**DIRECTIONS**
Where in the entries below does "carousel" appear? Copy every line that has it.

(Stored data entries)
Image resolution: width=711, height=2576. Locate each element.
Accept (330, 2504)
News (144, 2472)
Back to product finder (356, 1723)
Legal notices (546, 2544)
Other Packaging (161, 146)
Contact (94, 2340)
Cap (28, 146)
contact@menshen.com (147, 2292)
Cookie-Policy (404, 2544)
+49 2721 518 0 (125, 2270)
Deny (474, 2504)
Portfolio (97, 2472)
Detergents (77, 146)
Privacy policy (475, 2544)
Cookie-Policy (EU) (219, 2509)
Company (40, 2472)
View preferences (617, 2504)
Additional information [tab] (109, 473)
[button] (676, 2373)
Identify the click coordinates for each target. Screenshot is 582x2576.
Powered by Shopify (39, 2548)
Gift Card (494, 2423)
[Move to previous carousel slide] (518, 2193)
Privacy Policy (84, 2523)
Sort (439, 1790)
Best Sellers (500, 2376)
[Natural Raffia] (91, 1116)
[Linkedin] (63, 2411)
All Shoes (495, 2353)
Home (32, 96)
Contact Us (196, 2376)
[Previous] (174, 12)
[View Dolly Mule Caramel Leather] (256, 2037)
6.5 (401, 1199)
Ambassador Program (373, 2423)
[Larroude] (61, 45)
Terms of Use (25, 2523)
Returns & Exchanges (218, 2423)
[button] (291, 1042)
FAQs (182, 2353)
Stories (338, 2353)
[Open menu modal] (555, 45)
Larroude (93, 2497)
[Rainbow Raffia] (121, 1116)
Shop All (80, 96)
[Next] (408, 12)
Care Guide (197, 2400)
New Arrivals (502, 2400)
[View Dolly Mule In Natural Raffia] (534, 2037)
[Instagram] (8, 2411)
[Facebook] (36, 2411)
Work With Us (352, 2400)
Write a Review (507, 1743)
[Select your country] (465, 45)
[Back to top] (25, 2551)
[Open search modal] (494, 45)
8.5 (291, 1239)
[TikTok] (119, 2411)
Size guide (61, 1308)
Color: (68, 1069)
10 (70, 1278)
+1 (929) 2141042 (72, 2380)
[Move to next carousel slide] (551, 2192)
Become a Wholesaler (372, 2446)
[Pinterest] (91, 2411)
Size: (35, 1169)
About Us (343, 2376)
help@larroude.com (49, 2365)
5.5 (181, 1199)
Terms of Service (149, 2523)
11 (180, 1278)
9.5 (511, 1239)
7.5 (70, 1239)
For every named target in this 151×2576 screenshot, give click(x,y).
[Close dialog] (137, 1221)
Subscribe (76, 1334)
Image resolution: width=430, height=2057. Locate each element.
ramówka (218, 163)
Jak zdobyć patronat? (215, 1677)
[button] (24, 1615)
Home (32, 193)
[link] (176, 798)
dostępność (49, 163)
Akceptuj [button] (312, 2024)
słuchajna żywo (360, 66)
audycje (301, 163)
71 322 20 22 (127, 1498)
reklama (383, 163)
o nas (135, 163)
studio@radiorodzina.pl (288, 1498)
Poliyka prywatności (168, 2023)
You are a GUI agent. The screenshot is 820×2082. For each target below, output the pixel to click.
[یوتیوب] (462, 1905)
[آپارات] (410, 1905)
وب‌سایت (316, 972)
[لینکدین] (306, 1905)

**TASK RESPONSE**
[Move to previous carousel slide] (518, 2193)
[Move to next carousel slide] (551, 2192)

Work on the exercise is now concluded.